REQUIRED WORK:
Some lines in the listing below may include the string "will". How many are there? Give only the number.

INFORMATION SUPPLIED:
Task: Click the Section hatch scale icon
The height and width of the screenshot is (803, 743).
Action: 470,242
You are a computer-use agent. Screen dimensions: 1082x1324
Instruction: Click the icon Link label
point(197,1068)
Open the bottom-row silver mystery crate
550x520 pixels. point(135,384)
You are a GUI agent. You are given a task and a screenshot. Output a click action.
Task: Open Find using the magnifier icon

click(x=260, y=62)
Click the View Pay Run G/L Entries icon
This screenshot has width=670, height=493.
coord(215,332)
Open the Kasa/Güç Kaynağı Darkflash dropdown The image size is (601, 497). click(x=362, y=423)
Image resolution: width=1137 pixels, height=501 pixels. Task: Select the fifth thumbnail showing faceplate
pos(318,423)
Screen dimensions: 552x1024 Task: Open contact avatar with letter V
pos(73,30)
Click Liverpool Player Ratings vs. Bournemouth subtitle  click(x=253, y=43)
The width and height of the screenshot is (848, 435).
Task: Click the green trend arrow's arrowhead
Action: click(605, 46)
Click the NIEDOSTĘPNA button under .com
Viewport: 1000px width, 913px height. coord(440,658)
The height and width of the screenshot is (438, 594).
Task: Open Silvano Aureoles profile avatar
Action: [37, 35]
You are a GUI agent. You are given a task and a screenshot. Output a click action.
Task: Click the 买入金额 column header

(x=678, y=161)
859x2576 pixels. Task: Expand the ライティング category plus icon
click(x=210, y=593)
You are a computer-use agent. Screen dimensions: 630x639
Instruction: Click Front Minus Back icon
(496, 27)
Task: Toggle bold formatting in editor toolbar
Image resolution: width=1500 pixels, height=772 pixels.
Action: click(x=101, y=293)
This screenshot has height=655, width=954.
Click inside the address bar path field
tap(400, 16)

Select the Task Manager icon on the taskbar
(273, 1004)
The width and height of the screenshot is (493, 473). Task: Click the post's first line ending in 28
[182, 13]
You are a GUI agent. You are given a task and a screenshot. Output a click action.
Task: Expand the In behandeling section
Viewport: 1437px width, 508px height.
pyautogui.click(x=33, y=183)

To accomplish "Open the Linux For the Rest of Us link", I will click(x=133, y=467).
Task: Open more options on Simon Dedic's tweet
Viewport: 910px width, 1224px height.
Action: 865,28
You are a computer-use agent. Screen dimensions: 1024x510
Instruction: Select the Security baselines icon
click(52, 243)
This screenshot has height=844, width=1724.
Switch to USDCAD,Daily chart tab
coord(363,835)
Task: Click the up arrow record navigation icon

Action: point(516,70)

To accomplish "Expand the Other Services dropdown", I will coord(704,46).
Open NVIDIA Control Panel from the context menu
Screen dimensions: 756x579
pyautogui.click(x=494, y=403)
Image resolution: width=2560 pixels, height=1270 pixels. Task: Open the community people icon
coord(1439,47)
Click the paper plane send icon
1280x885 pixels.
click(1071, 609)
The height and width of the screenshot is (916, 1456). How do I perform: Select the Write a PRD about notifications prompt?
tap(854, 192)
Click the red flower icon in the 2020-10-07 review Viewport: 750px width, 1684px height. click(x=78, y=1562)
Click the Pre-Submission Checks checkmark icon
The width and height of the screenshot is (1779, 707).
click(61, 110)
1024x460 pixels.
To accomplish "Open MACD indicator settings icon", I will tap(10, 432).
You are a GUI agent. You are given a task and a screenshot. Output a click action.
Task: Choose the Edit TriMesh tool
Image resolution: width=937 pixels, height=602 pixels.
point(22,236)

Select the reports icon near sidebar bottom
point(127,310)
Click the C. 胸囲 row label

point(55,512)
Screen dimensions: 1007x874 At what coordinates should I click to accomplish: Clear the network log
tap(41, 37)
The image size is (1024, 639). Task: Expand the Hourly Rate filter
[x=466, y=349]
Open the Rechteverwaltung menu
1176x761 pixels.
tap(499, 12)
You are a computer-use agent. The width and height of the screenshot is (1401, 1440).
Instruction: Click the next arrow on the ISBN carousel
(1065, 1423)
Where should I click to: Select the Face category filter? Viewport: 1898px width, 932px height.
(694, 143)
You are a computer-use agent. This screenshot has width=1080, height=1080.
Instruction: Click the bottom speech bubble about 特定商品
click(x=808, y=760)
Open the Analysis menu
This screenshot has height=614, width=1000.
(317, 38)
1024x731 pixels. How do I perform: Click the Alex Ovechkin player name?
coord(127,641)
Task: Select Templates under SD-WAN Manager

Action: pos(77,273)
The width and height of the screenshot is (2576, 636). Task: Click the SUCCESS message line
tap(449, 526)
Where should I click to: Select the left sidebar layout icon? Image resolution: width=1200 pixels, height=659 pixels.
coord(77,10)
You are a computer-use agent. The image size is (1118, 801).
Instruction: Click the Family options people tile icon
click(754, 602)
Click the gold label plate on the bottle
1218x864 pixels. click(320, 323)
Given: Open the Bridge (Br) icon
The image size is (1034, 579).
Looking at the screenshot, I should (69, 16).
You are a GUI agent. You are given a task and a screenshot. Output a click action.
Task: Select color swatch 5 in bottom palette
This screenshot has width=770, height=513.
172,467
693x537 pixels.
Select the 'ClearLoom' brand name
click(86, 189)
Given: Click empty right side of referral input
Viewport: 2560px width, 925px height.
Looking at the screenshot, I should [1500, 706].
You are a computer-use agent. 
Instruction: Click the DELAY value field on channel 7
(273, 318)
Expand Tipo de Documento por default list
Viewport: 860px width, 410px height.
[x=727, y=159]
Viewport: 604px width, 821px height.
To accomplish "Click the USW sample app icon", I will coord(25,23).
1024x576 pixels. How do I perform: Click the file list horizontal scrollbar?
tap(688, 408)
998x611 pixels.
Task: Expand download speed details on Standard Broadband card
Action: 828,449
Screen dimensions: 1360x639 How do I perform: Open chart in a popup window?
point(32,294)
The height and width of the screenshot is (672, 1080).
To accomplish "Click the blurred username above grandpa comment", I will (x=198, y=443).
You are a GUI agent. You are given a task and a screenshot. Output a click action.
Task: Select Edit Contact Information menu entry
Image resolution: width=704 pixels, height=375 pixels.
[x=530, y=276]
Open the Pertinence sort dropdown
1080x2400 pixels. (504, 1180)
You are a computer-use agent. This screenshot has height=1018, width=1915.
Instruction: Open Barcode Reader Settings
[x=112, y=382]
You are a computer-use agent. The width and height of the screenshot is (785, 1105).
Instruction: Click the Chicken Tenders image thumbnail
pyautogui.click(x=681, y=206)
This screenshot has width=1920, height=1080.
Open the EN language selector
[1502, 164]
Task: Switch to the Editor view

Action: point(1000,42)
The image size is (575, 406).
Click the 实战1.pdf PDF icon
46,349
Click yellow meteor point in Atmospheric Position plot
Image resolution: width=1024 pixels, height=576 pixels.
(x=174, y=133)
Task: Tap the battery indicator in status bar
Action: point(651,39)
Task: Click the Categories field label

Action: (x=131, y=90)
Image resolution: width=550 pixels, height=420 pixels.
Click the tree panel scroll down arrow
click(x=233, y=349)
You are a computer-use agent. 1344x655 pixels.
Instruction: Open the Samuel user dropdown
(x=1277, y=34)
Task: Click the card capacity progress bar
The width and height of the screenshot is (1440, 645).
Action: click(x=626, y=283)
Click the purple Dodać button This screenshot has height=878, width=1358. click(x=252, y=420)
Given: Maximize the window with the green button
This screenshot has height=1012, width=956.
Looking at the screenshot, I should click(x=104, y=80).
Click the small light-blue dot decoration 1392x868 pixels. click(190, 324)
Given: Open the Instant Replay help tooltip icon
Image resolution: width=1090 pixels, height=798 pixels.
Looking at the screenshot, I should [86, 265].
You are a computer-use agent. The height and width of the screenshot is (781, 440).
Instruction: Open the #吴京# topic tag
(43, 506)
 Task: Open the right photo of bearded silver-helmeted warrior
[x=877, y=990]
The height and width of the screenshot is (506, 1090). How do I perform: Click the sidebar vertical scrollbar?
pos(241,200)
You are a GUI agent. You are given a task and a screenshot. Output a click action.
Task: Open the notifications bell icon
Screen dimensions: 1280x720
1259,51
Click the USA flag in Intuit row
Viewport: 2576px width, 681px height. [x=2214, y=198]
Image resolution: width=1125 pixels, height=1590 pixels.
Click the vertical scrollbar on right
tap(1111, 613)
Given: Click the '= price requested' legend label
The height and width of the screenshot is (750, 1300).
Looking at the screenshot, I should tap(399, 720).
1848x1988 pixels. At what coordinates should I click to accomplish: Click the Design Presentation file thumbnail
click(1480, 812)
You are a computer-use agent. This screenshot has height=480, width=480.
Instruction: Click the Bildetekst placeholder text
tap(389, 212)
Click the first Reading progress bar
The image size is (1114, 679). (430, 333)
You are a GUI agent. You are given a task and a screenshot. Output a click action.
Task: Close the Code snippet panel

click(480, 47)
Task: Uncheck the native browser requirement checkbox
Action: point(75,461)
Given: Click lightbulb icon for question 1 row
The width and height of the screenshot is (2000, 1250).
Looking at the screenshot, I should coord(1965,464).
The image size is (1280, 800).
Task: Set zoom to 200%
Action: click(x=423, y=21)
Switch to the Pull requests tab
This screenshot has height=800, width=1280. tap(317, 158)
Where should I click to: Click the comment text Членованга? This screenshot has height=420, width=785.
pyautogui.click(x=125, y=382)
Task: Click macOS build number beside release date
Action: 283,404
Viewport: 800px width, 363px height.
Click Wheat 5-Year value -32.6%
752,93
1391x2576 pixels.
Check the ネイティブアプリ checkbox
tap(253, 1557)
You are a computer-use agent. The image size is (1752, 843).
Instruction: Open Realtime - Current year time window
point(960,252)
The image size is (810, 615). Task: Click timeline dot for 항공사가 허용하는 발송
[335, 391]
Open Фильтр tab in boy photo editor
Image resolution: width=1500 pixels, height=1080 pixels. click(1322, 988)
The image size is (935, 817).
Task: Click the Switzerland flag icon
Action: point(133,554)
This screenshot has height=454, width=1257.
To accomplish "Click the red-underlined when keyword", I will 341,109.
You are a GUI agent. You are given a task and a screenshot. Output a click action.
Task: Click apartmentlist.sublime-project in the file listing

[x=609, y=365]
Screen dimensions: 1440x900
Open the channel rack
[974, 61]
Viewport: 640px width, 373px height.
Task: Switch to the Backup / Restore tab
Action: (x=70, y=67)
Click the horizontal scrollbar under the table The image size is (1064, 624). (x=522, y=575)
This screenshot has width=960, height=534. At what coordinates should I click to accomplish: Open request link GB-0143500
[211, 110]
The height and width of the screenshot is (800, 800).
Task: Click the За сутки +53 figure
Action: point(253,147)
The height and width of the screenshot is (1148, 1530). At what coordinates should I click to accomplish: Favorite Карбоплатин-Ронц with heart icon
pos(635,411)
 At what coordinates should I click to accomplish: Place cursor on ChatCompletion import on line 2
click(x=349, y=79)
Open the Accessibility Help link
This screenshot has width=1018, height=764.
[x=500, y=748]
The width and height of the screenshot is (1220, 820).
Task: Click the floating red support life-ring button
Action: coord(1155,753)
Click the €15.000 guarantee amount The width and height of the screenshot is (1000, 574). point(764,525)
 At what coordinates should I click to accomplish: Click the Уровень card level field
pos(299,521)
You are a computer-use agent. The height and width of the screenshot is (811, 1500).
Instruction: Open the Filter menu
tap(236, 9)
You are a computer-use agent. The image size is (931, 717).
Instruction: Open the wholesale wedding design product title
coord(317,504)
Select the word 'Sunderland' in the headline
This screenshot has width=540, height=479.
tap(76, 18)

YOUR SOLUTION:
6